Thanks, I will try that! Right now, my configuration parts look like this:

== main.cf ==
smtp      inet  n       -       n       -       -       smtpd -o
receive_override_options=no_address_mappings

submission inet n       -       n       -       -       smtpd
  -o smtpd_tls_security_level=encrypt
  -o smtpd_client_restrictions=permit_sasl_authenticated,reject
  -o receive_override_options=no_address_mappings
  -o content_filter=amavisfeed:[127.0.0.1]:10026

amavisfeed unix -       -       n       -       5  lmtp
    -o lmtp_data_done_timeout=1200
    -o lmtp_send_xforward_command=yes
    -o disable_dns_lookups=yes
    -o max_use=20

127.0.0.1:10025 inet n  -       n       -       -  smtpd
    -o content_filter=
    -o smtpd_delay_reject=no
    -o smtpd_client_restrictions=permit_mynetworks,reject
    -o smtpd_helo_restrictions=
    -o smtpd_sender_restrictions=
    -o smtpd_recipient_restrictions=permit_mynetworks,reject
    -o smtpd_data_restrictions=reject_unauth_pipelining
    -o smtpd_end_of_data_restrictions=
    -o smtpd_restriction_classes=
    -o mynetworks=127.0.0.0/8
    -o smtpd_error_sleep_time=0
    -o smtpd_soft_error_limit=1001
    -o smtpd_hard_error_limit=1000
    -o smtpd_client_connection_count_limit=0
    -o smtpd_client_connection_rate_limit=0
    -o receive_override_options=no_unknown_recipient_checks,no_milters
    -o local_header_rewrite_clients=

127.0.0.1:10027 inet n  -       n       -       -       smtpd -o
receive_override_options=no_address_mappings
                                                        -o 
content_filter=amavisfeed:[127.0.0.1]:10028
==

== amavis ==
$inet_socket_port = [10024,10026,10028];
$enable_dkim_signing = 1;
dkim_key('domain1.org', '20110105', '/etc/amavis/domain1.org.key.pem');
dkim_key('domain2.org', '20110105', '/etc/amavis/domain1.org.key.pem');
dkim_key('lists.domain1.org', '20110105', '/etc/amavis/domain1.org.key.pem');
dkim_key('lists.domain2.org', '20110105', '/etc/amavis/domain1.org.key.pem');
$policy_bank{'ORIGINATING'} = {
originating => 1,
smtpd_discard_ehlo_keywords => ['8BITMIME'],
final_spam_destiny => D_BOUNCE,
final_virus_destiny => D_BOUNCE,
final_banned_destiny => D_BOUNCE,
};
$policy_bank{'NOCHECKS'} = {
originating => 1,
smtpd_discard_ehlo_keywords => ['8BITMIME'],
mynetworks_maps => [],
os_fingerprint_method => undef,
penpals_bonus_score => undef,
bounce_killer_score => 0,
bypass_decode_parts => 1,
bypass_header_checks_maps => [1],
bypass_virus_checks_maps => [1],
bypass_spam_checks_maps => [1],
bypass_banned_checks_maps => [1],
spam_lovers_maps => [1],
banned_files_lovers_maps => [1],
dkim_signature_options_bysender_maps => [  {
'domain1.org' => { d => 'domain1.org', c => 'relaxed/simple' },
'domain2.org' => { d => 'domain2.org', c => 'relaxed/simple' },
'lists.domain1.org' => { d => 'lists.domain1.org', c => 'relaxed/simple' },
'lists.domain2.org' => { d => 'lists.domain2.org', c => 'relaxed/simple' },
} ],
};
$interface_policy{'10026'} = 'ORIGINATING';
$interface_policy{'10028'} = 'NOCHECKS';
==

As you can see, I'm still rather new to the DKIM topic. :-) I was
reading your docs and some mailing list posts and ended up with the
above configuration, but there might be some glitches in it.

Stored data
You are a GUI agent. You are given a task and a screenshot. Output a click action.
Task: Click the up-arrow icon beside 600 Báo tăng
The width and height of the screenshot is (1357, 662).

Action item A
In the configuration post, which policy bank is assigned to interface 10028?
Action item B
Retype the configuration post from "As you can see, I'm" to "glitches in it.".
Rely only on the configuration post.

Solution A
NOCHECKS

Solution B
As you can see, I'm still rather new to the DKIM topic. :-) I was
reading your docs and some mailing list posts and ended up with the
above configuration, but there might be some glitches in it.